# Is there not a 24" 24 watt bulb?



## Dfrost1189 (Jan 23, 2012)

I have a 29 gal. community planted tank. I have a amazon sword, anubias, java fern, and green ozelot. The green ozelot and anbias is more under the light than the others. The Bulb i have on came with the hood, its a 24" Aqueon 17 W T8. I here that you want 1 to 2 watts per gallon. Obviously i dont have that. The highest watt I've found in 24" is 17 W. So i guess I need to add another bulb but that would be too many watts.

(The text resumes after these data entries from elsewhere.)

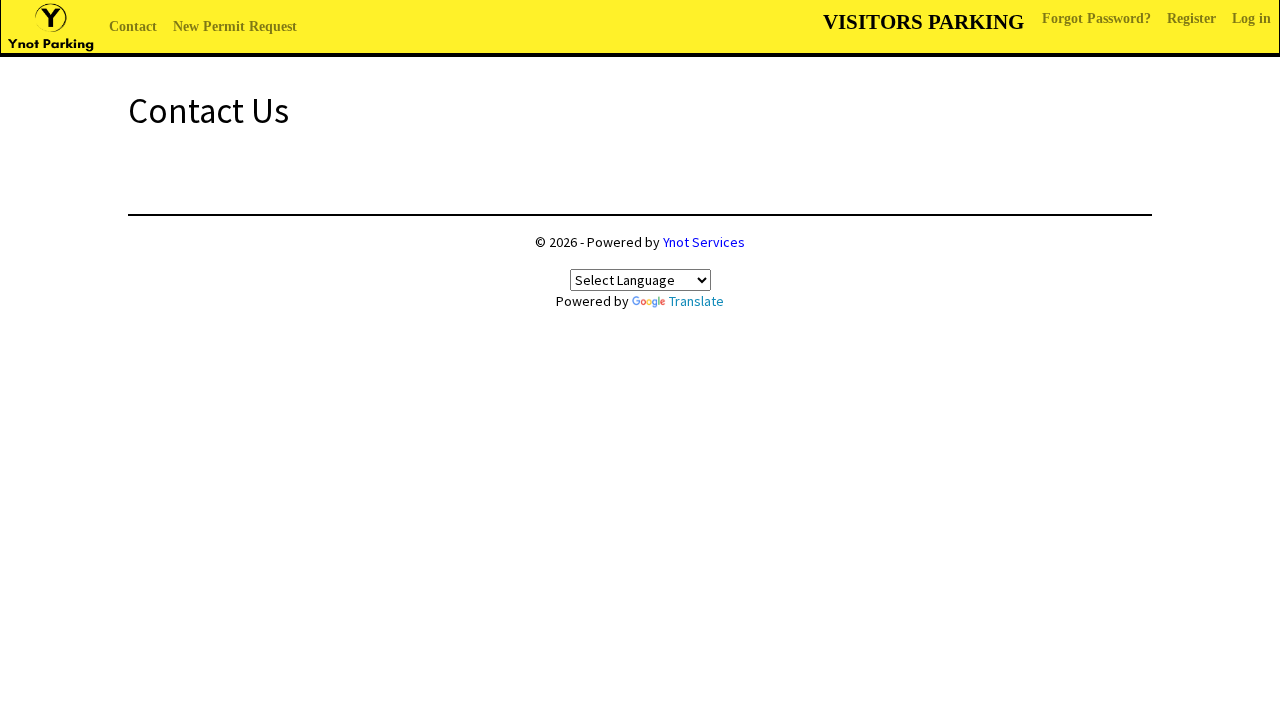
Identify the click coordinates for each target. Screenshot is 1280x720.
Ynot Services (704, 242)
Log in (1251, 18)
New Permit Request (235, 26)
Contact (133, 26)
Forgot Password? (1096, 18)
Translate (696, 301)
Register (1191, 18)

Maybe Im just not looking hard enough, Is there a bulb that would fit that rule of thumb and fit my hood?


----------



## KG4mxv (Oct 25, 2011)

well you have to be careful that you don't overload your ballast (that is if your current light hood has one) 

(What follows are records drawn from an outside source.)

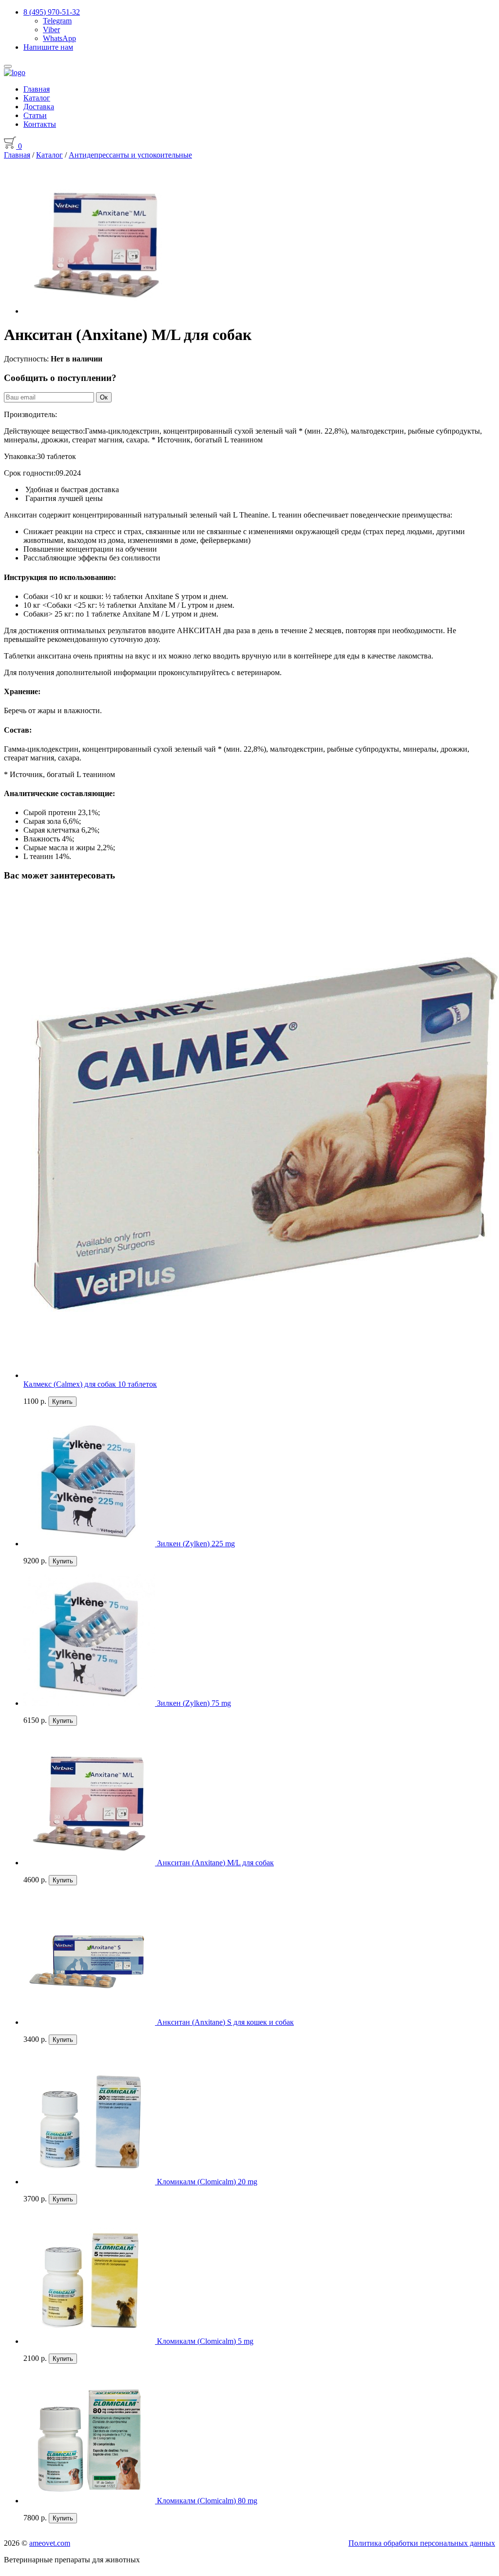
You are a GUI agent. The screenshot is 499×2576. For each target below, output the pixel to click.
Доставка (38, 106)
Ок (104, 397)
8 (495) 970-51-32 (51, 12)
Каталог (36, 98)
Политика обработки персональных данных (421, 2543)
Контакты (39, 124)
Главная (36, 89)
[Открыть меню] (8, 66)
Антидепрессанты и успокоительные (130, 155)
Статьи (35, 115)
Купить (62, 1401)
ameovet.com (49, 2543)
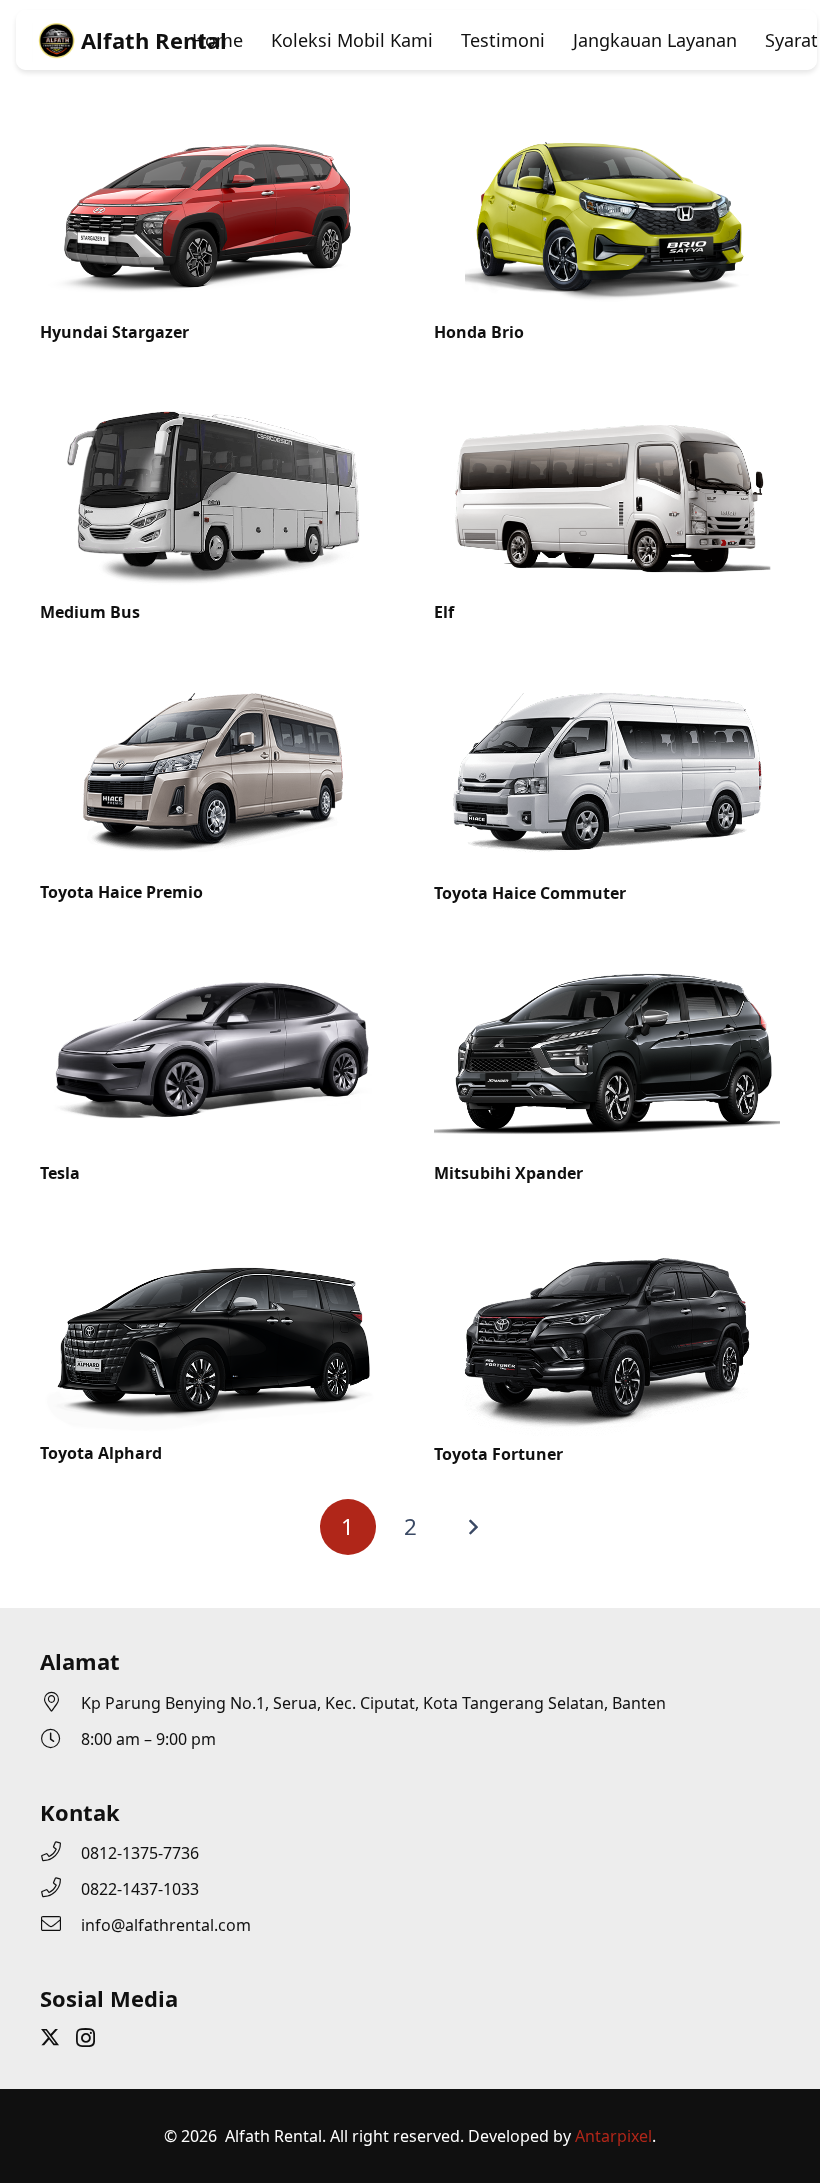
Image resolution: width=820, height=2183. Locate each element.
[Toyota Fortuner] (607, 1243)
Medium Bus (90, 612)
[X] (50, 2037)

I for one don't use florescent lighting I use LED and my plants love it. 
Now I don't have a super heavy planted tank.
Look at my photos of my 46 gal and my 10 gal they both are LED and the plants are flowering and sprouting off new plants.


----------



## jrman83 (Jul 9, 2010)

24", 24W are T5HO bulbs.


----------



## beaslbob (May 29, 2009)

seem like that 3 19w spiral types would work.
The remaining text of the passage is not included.